▶ RECORDS FOR THIS TASK:
------------------------------

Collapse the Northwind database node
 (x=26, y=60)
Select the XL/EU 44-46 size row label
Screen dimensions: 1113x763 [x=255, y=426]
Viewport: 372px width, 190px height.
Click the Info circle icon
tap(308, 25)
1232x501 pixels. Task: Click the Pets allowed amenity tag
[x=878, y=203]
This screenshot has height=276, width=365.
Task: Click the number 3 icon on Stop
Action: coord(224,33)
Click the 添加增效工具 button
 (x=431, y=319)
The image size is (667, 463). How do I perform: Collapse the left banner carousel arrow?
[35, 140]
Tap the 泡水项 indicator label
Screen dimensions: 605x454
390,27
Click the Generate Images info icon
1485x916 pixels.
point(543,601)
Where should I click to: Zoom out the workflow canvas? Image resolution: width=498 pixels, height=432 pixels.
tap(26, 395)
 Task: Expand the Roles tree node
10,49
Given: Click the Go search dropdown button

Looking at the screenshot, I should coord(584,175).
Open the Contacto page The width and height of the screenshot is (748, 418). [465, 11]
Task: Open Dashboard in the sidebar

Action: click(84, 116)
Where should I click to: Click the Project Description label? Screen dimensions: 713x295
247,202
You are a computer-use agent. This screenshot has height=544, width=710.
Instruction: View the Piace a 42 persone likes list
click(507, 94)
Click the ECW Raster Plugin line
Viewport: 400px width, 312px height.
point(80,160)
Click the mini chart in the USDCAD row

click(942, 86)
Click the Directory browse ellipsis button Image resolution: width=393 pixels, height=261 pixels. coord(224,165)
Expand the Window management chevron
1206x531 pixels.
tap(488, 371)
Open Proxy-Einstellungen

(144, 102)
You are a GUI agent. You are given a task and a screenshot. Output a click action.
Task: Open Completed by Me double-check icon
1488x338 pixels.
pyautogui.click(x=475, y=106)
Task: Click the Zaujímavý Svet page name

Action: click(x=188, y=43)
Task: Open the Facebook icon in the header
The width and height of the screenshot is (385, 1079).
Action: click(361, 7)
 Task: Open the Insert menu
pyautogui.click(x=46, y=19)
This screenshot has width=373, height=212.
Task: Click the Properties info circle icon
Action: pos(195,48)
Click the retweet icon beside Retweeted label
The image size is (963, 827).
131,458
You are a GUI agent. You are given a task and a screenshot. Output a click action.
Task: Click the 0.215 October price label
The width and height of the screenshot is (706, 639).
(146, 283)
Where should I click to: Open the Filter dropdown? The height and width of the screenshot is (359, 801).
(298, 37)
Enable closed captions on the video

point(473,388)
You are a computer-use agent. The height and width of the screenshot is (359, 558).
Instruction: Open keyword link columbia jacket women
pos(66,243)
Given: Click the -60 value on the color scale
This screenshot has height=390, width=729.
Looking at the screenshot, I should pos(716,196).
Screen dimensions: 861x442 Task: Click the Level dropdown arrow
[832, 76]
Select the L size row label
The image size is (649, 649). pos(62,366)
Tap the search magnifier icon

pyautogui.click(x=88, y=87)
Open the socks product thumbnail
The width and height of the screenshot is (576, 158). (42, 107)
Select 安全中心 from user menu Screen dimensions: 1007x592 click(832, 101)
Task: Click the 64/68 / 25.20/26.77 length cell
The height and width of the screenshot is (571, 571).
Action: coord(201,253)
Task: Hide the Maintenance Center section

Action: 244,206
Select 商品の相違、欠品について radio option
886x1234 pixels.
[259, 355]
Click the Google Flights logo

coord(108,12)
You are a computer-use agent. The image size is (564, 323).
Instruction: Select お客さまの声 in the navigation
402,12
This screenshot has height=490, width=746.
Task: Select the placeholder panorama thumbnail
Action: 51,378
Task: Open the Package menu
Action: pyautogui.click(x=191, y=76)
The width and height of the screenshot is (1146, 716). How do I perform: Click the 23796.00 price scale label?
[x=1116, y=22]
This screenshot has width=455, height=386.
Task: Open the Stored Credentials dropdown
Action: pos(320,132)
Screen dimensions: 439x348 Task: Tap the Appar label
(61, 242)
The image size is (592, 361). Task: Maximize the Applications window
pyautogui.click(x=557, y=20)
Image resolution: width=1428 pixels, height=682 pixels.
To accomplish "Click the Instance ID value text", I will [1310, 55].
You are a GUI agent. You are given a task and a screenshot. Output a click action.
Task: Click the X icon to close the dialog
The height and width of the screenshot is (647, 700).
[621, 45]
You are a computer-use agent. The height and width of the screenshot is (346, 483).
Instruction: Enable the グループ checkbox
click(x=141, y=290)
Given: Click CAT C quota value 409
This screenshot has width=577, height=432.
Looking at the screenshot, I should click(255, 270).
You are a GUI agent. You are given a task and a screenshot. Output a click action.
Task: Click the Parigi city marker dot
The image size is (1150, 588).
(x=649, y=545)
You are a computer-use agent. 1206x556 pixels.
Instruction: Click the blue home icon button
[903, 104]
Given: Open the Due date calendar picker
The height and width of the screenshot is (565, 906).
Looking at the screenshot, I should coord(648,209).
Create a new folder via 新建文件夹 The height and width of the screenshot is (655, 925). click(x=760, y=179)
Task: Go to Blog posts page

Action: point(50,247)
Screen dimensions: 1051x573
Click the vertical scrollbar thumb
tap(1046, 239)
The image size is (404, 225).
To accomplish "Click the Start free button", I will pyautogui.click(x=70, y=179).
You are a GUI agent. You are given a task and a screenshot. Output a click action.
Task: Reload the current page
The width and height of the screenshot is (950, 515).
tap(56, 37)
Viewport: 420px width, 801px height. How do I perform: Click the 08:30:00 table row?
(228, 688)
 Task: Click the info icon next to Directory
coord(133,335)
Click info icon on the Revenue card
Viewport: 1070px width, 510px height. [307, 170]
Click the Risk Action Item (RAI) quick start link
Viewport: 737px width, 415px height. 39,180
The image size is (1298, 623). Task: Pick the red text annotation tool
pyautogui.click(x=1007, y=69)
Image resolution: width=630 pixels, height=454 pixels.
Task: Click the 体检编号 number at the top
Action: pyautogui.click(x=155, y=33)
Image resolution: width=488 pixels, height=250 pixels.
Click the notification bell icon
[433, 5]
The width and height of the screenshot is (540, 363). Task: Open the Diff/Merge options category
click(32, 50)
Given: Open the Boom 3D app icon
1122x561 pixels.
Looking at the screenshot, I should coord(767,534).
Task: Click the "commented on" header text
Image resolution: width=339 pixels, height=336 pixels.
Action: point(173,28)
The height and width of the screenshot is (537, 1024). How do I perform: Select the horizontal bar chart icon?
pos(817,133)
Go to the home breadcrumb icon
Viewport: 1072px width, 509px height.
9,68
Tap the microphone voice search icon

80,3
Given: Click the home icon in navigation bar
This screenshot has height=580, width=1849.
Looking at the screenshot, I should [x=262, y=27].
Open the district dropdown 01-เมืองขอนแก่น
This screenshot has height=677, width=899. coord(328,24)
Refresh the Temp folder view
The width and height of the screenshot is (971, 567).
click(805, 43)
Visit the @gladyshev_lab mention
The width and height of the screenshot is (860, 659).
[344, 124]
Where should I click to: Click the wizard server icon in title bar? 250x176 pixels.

------------------------------

▶ ABOUT THIS TASK:
Over the whole of the material above, count the lines that contain the word "will"; give only the number.

▶ ANSWER:
2